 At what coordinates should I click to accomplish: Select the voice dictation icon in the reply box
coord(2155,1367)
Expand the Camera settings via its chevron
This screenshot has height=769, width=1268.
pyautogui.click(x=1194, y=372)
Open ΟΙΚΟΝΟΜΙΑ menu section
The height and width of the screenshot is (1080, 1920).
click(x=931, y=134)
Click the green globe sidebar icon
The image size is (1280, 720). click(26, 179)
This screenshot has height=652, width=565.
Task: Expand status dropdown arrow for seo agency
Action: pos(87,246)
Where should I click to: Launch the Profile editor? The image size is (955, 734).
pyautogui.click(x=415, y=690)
# # #
◆ **Goal**
Recast all of the records above as a single numbered list, one item per line, omitting any blank lines.

◆ **Response**
1.  At what coordinates should I click to accomplish: Select the voice dictation icon in the reply box
2. coord(2155,1367)
3. Expand the Camera settings via its chevron
4. This screenshot has height=769, width=1268.
5. pyautogui.click(x=1194, y=372)
6. Open ΟΙΚΟΝΟΜΙΑ menu section
7. The height and width of the screenshot is (1080, 1920).
8. click(x=931, y=134)
9. Click the green globe sidebar icon
10. The image size is (1280, 720). click(26, 179)
11. This screenshot has height=652, width=565.
12. Task: Expand status dropdown arrow for seo agency
13. Action: pos(87,246)
14. Where should I click to: Launch the Profile editor? The image size is (955, 734).
15. pyautogui.click(x=415, y=690)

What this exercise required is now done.